Please retype the data below word for word, starting at the line that contains "Start screen sharing" and ending at the last line of the data.

[Data for finding displayed items]
........
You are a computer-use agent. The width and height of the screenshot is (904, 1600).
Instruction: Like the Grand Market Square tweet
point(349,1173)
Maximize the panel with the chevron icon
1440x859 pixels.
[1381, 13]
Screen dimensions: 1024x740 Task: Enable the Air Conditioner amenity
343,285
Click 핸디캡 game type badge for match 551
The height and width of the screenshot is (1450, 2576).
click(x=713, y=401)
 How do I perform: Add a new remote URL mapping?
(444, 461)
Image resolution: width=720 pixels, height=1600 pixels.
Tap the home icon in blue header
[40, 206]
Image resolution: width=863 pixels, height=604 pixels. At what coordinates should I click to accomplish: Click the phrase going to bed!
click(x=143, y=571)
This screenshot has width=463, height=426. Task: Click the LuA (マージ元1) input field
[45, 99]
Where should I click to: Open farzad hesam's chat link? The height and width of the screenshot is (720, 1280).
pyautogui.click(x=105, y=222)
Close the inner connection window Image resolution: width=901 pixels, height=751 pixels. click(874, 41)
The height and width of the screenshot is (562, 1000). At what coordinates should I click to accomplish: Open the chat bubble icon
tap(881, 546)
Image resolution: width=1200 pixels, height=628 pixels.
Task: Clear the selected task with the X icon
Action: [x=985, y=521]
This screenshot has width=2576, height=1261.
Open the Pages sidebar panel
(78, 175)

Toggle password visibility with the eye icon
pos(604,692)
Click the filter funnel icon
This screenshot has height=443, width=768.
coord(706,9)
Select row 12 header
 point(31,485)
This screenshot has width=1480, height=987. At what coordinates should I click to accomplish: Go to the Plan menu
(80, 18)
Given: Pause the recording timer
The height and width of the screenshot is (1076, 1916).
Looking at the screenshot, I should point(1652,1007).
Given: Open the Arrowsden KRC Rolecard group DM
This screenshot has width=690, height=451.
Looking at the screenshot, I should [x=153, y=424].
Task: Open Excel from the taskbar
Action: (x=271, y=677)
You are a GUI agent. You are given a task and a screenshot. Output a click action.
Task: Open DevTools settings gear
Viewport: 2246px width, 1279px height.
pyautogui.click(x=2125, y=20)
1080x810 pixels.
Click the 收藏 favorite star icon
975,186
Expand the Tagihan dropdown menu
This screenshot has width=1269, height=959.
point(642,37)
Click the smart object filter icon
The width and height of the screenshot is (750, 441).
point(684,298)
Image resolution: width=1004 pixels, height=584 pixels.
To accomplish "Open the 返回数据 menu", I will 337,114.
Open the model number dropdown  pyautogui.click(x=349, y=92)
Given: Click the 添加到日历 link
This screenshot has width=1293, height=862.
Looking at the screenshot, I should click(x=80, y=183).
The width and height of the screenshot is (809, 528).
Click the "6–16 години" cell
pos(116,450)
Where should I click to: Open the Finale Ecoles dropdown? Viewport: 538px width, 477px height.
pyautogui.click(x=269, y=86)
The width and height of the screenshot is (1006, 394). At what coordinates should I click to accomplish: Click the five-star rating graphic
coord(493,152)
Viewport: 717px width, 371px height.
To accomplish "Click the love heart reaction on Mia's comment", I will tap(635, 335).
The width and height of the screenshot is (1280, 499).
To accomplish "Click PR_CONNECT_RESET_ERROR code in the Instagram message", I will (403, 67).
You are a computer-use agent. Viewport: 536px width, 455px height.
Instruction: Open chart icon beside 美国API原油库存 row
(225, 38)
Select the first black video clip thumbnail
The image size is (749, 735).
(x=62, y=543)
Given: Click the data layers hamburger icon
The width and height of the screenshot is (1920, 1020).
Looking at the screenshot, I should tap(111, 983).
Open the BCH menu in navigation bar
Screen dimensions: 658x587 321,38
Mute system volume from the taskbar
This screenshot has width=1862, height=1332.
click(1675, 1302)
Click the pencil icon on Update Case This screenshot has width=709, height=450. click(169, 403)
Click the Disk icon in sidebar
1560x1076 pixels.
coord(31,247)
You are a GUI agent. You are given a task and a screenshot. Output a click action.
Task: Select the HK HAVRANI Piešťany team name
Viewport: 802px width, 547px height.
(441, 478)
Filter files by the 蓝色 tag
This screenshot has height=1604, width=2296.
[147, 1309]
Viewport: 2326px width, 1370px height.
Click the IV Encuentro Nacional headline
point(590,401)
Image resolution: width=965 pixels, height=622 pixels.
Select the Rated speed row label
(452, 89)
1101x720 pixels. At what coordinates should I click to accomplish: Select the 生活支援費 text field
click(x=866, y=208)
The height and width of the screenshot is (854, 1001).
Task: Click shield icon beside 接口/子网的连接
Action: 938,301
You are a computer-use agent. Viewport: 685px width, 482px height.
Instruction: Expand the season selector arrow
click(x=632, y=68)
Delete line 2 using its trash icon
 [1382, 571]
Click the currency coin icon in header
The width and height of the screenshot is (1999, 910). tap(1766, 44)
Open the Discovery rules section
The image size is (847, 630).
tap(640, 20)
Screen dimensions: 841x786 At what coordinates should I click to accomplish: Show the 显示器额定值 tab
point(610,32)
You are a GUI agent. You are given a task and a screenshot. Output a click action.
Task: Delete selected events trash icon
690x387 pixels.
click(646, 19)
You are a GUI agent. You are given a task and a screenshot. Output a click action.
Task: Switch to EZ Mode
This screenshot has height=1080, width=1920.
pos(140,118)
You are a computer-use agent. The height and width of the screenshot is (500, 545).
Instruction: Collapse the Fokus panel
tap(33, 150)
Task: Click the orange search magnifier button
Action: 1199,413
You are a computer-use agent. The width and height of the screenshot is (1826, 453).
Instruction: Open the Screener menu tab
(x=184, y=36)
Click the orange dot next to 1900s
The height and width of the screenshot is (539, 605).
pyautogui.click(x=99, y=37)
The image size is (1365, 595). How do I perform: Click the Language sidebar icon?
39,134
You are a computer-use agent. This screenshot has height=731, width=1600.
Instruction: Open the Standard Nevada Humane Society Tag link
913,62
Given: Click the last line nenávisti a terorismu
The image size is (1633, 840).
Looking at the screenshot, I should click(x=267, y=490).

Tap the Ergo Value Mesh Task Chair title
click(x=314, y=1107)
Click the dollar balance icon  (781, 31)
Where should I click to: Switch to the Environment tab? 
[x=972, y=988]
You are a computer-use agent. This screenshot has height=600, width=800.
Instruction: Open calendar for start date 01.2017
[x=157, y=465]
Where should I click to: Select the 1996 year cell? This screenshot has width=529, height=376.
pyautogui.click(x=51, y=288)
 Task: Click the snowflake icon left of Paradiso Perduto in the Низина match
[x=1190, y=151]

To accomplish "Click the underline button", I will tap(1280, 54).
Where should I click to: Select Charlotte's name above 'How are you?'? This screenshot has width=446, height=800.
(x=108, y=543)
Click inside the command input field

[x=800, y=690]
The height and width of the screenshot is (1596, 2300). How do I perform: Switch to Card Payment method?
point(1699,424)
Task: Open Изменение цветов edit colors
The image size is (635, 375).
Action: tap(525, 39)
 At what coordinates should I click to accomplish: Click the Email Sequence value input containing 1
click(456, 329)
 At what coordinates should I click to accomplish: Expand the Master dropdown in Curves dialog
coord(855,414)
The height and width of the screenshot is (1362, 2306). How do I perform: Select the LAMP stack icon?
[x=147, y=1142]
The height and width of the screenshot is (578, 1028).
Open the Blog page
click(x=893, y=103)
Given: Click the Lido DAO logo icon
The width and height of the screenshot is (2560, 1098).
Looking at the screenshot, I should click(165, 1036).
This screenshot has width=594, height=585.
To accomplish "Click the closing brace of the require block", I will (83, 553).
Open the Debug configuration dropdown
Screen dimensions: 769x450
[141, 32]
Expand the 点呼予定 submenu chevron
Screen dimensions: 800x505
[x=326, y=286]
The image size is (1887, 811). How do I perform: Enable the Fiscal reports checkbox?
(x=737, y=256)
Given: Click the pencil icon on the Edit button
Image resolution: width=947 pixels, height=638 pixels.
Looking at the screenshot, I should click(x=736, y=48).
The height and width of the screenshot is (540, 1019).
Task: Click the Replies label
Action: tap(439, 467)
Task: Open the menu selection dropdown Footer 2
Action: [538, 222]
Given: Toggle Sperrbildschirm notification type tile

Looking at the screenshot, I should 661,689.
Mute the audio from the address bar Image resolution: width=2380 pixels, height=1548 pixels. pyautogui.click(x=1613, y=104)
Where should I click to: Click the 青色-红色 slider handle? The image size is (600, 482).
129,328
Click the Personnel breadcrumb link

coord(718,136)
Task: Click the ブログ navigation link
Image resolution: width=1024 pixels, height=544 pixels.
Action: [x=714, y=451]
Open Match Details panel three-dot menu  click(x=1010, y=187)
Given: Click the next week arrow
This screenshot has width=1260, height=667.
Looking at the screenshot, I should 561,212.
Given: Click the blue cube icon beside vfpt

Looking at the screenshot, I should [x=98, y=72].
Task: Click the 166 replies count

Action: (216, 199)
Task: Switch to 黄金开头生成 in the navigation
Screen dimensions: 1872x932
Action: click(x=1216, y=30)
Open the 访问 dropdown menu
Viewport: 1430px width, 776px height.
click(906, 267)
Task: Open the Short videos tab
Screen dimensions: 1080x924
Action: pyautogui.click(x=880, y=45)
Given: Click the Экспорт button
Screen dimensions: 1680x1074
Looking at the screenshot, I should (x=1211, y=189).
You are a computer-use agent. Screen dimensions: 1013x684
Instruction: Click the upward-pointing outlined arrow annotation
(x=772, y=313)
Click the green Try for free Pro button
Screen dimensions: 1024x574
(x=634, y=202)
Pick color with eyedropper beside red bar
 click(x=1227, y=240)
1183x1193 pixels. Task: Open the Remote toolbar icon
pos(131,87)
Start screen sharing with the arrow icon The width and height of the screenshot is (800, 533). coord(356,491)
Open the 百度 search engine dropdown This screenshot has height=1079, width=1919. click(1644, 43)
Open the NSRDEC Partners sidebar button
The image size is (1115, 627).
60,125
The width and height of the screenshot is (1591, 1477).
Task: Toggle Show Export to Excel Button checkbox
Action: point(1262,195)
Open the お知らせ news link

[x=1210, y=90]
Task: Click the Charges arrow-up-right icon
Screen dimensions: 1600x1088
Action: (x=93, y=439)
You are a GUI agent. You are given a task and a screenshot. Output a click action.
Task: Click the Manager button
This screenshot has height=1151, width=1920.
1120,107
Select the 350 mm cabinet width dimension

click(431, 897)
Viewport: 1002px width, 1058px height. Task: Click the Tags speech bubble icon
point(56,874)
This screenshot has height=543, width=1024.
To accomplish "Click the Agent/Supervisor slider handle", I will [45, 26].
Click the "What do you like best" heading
........
* _REPLY_:
Start screen sharing with the arrow icon The width and height of the screenshot is (800, 533). coord(356,491)
Open the 百度 search engine dropdown This screenshot has height=1079, width=1919. click(1644, 43)
Open the NSRDEC Partners sidebar button
The image size is (1115, 627).
60,125
The width and height of the screenshot is (1591, 1477).
Task: Toggle Show Export to Excel Button checkbox
Action: point(1262,195)
Open the お知らせ news link

[x=1210, y=90]
Task: Click the Charges arrow-up-right icon
Screen dimensions: 1600x1088
Action: (x=93, y=439)
You are a GUI agent. You are given a task and a screenshot. Output a click action.
Task: Click the Manager button
This screenshot has height=1151, width=1920.
1120,107
Select the 350 mm cabinet width dimension

click(431, 897)
Viewport: 1002px width, 1058px height. Task: Click the Tags speech bubble icon
point(56,874)
This screenshot has height=543, width=1024.
To accomplish "Click the Agent/Supervisor slider handle", I will [45, 26].
Click the "What do you like best" heading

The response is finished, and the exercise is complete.